We are performing several Sybase & SAP Hana restores.
One thing I noticed: the progress is in commvault is “completely wrong” slash misleading.

It remains at 5%, while in the hana log & sybase log in commvault you can see that it’s for example 30% loaded.

Because the progress remains at 5%, people think that the restore is stuck (can stay at 5% for hours if you have bigger databases), and sometimes people kill the restore because of that.

Why can’t commvault show the real status of the restore? For sybase for example the clsybagent.log from commvault shows the exact status, so commvault knows that status...so why not showing it in the gui/command center? 

Even if it’s not exact figure, having that as job status would remove some frustrations for users. 
 

Only a question, not a request to change something :) 

 

 

 

icon

Best answer by Damian Andre 9 February 2021, 23:58

View original

19 replies

Userlevel 4
Badge +7

Hey Bart,

Thanks for the question here and it really is a good one…

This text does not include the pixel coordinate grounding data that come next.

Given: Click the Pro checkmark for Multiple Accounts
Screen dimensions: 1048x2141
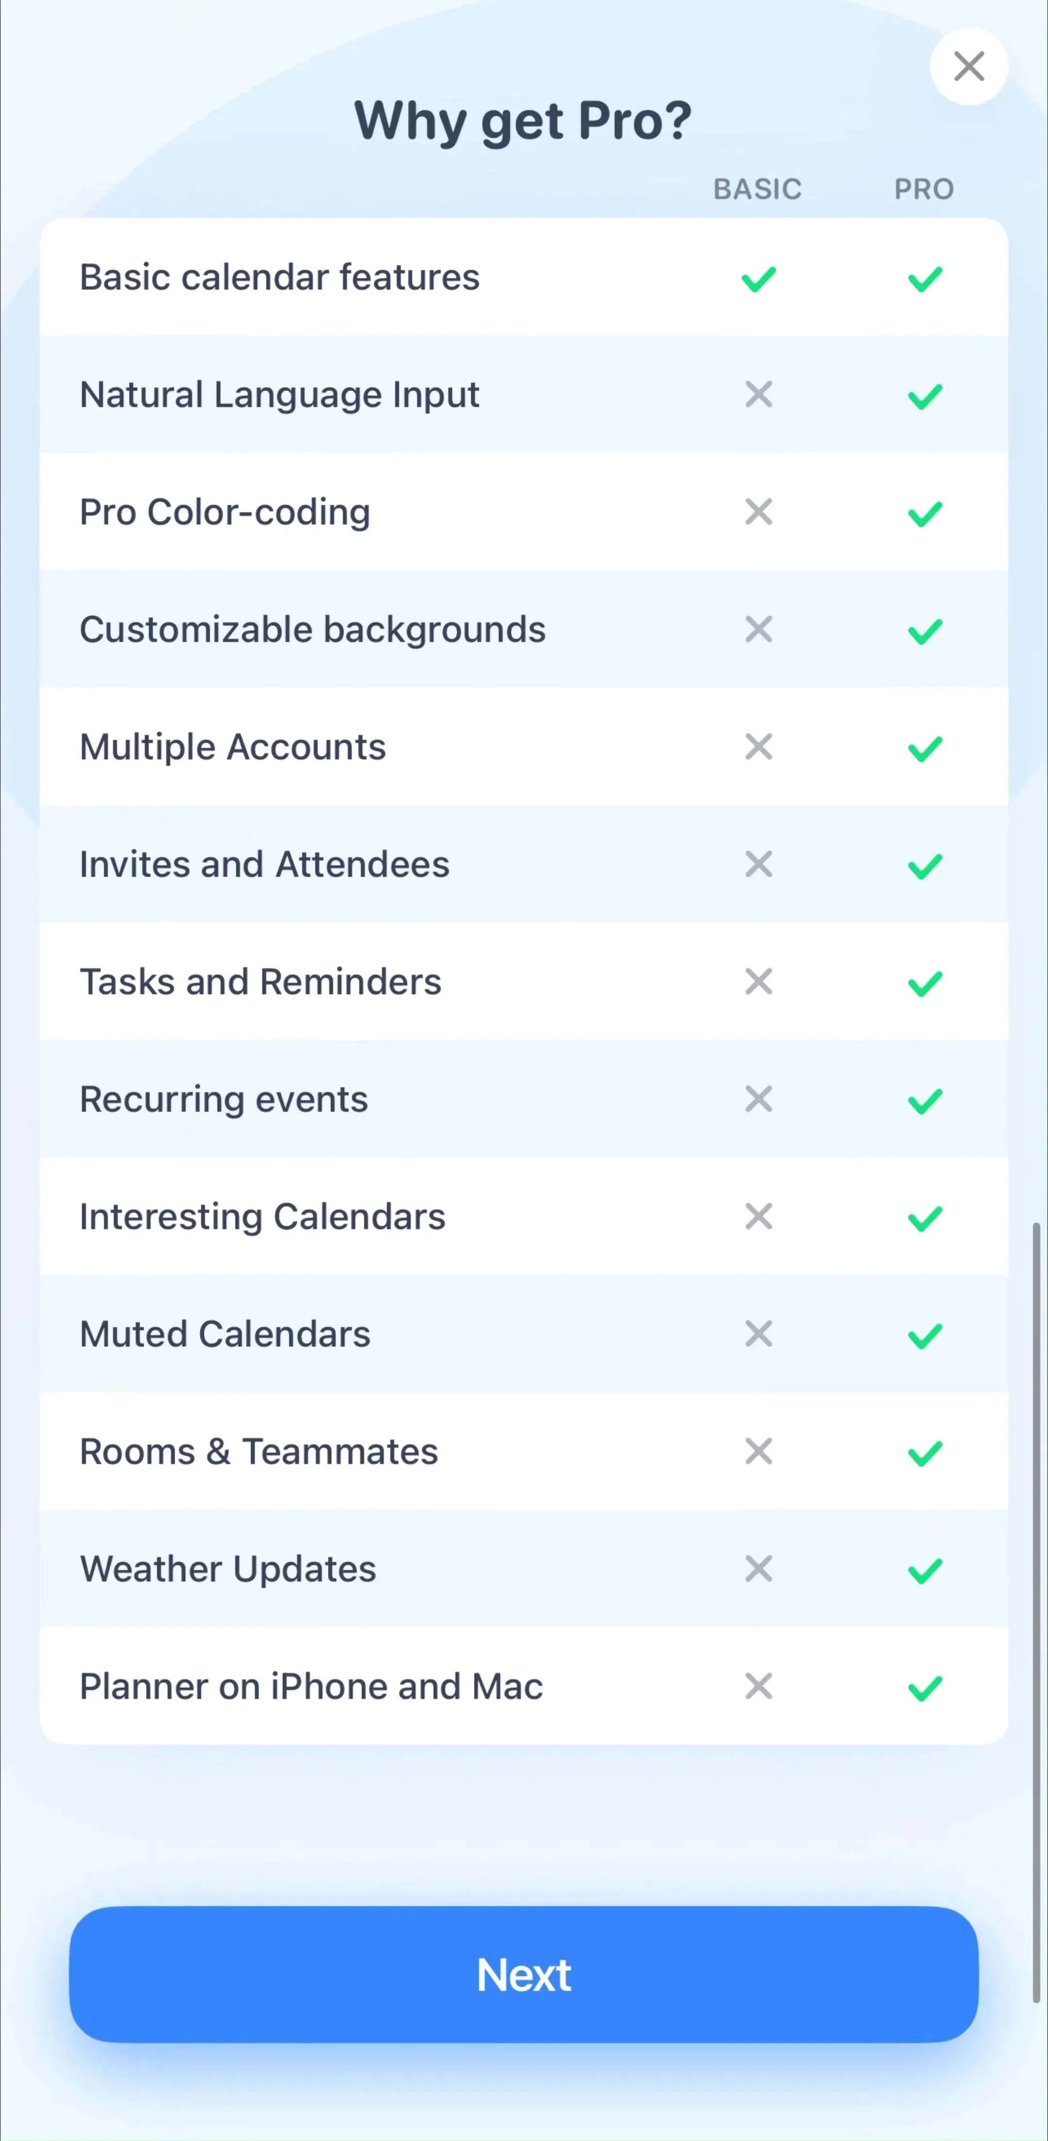Looking at the screenshot, I should point(925,749).
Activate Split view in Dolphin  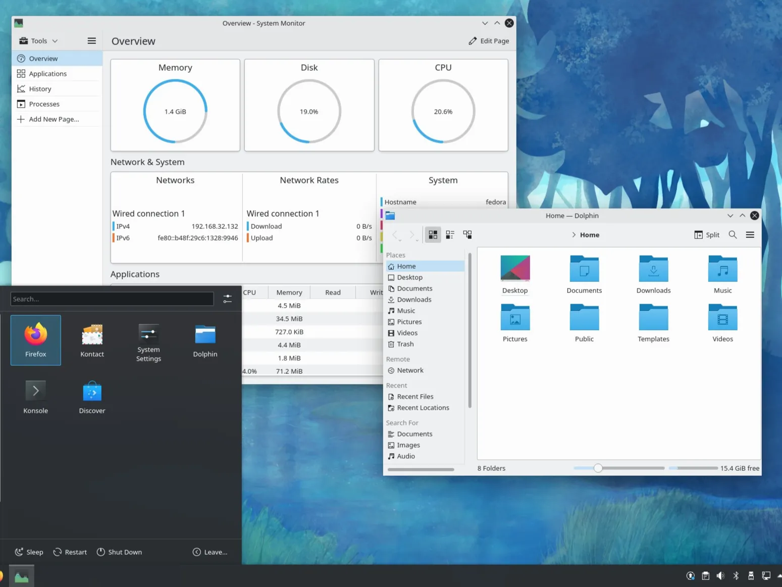(707, 234)
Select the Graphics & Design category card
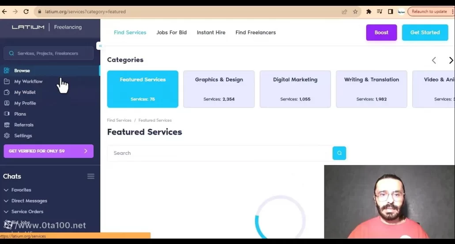This screenshot has height=244, width=455. 219,89
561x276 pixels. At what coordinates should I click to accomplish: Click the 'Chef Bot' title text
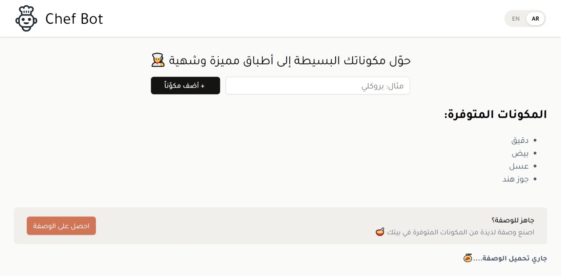tap(74, 19)
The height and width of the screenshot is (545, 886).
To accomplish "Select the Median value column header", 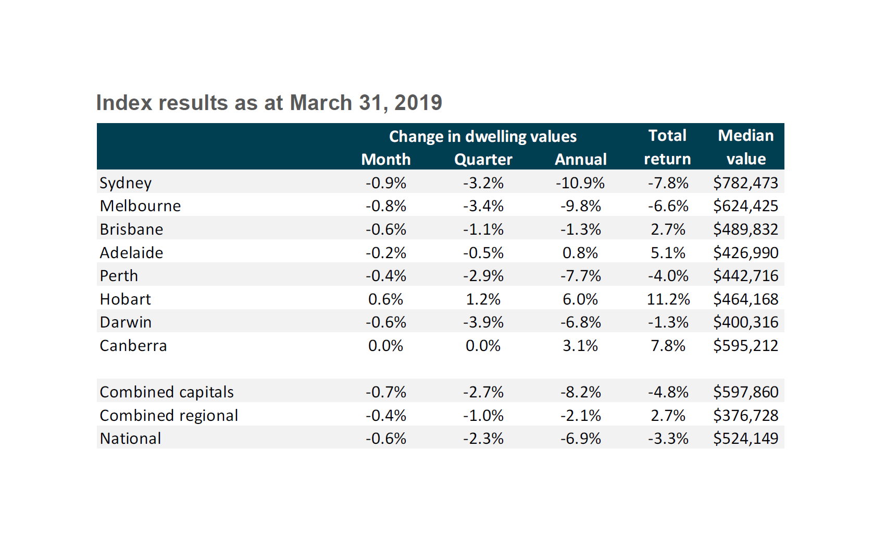I will [745, 147].
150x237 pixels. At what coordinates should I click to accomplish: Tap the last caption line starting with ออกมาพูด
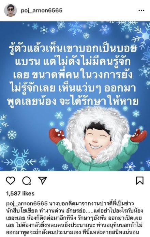point(73,233)
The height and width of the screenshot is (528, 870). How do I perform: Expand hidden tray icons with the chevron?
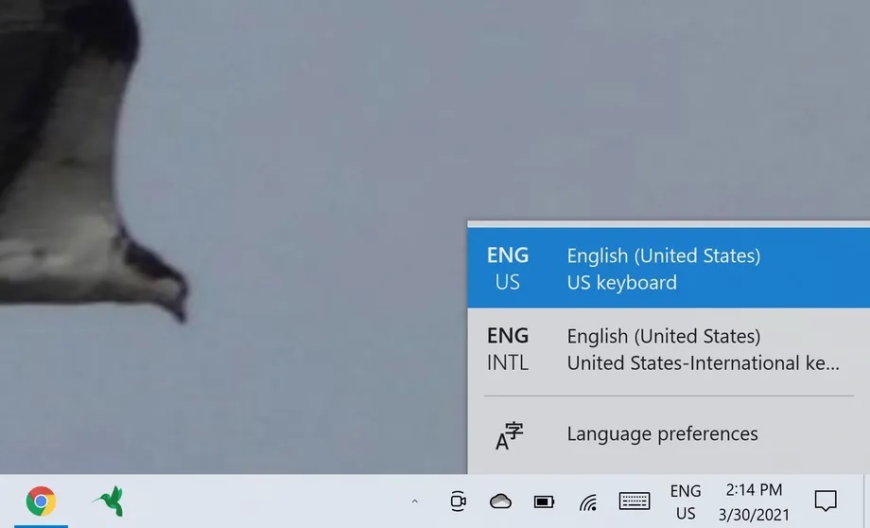[414, 502]
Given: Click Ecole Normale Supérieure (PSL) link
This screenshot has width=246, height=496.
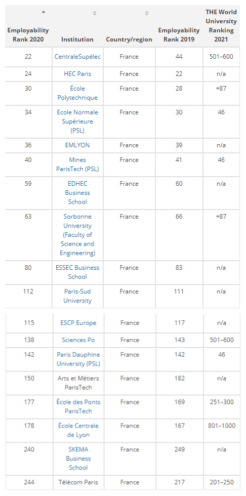Looking at the screenshot, I should click(77, 121).
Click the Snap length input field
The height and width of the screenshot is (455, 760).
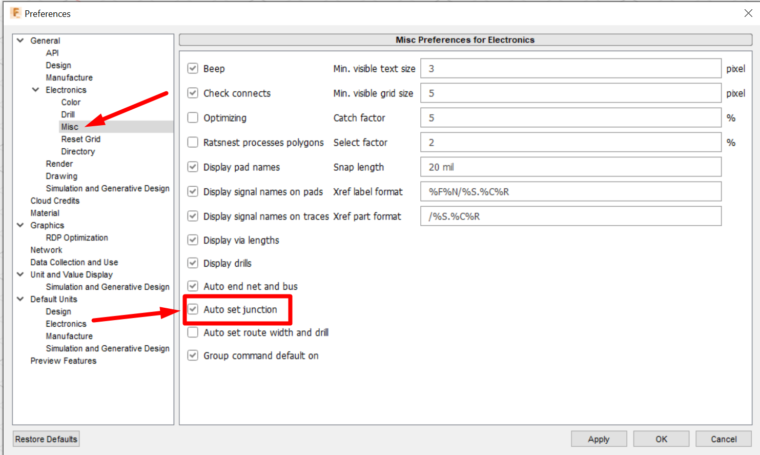pyautogui.click(x=570, y=167)
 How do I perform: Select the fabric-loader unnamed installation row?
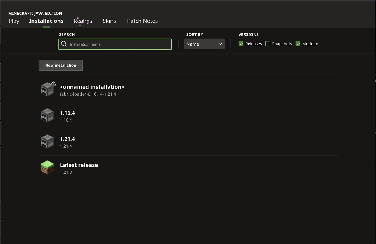pos(188,90)
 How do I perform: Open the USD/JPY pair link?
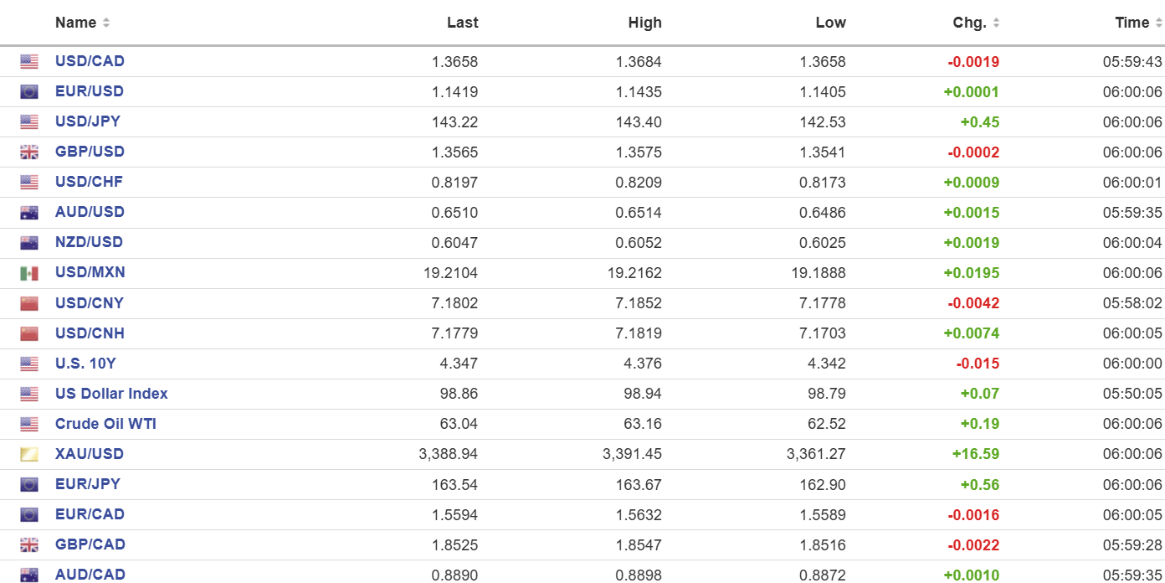click(x=88, y=121)
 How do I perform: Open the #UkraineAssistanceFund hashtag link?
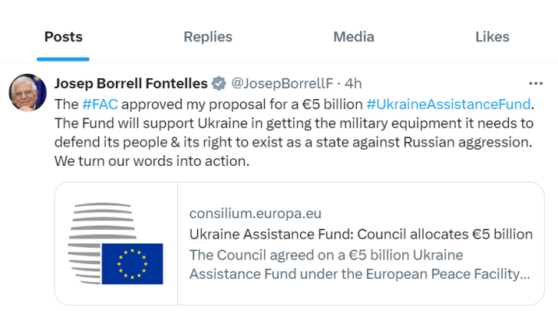449,103
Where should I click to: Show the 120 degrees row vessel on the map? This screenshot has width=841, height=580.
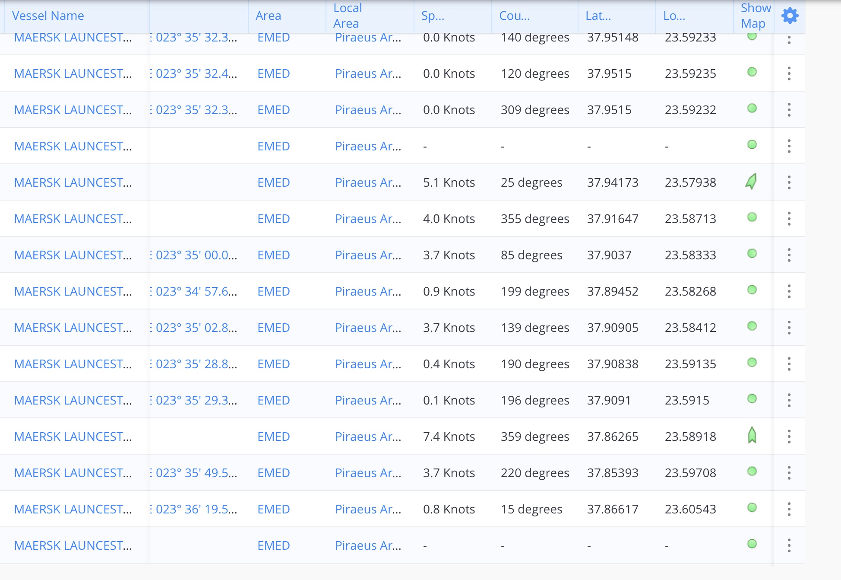[752, 72]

It’s not always the case that the application / database provides a its restore / recovery status during a restore of the data however you have indeed given 2 examples of where it does - Sybase provides the status of LOAD progression and HANA provides the RECOVERY status in its backup.log (in the HANA trace directory).

Generally, all jobs within Commvault are split into phases - each agent or data type has different phases such as reading the index, performing data transfer, informing the application to take recovery steps and then finishing. Using Sybase as an example, if you’re restoring just one database then you could say yep sure - we should be able to track how much data has been restored plus review the actual database load output which is returned from Sybase during the database load (restore) however what happens when this LOAD is complete? In Sybases case specifically, it moves on to perform a redo pass on the database that has just been restored - this can take some time but how would we then reflect this Sybase phase back into the Commvault job phase/percentage?

Then we move on to restoring multiple databases within the same restore job…. its not more complicated as such, but percentages of the entire job then have to be broken down even more - plus the redo of each database being restored.

If we took Microsoft SQL as another example - out of the box and also via the API’s available (VDI) this offers no such way to track the restore progress. There are some SQL queries which can be run to give a rough idea however - but not official.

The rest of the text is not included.